- Required action -
The answer should consist of each line from the data below that includes "agent".

(Beginning of Extracted data)

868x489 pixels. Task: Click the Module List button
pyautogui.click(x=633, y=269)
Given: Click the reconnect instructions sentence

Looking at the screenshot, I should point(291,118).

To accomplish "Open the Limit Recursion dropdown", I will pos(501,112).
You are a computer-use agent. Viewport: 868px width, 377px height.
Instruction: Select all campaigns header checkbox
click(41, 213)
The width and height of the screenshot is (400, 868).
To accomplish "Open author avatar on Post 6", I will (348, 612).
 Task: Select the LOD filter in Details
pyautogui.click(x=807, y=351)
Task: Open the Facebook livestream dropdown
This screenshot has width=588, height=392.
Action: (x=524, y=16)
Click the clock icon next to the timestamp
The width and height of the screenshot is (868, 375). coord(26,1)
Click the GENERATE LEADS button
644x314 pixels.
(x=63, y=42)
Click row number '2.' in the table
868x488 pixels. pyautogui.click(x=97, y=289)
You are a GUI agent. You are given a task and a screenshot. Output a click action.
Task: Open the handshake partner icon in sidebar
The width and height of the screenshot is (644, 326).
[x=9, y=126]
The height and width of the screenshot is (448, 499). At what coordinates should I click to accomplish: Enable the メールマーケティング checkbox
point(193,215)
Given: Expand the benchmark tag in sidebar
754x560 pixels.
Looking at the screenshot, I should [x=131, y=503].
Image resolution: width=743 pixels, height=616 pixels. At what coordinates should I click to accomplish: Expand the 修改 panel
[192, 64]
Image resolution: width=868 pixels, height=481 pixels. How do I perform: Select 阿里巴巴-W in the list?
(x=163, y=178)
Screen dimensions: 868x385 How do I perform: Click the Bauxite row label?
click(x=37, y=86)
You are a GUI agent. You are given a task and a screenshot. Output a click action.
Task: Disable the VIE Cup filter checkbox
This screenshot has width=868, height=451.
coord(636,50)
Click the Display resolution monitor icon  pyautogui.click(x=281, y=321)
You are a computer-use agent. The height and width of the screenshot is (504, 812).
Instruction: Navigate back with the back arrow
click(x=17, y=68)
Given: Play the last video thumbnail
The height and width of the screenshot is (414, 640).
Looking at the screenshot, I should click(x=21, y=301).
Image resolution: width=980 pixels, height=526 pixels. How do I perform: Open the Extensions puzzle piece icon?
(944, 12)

(End of Extracted data)

- Solution -
You are a computer-use agent. Viewport: 868px width, 377px height.
You are a GUI agent. You are given a task and a screenshot. Output a click action.
You are a GUI agent. You are given a task and a screenshot. Output a click action.
You are a computer-use agent. The height and width of the screenshot is (504, 812).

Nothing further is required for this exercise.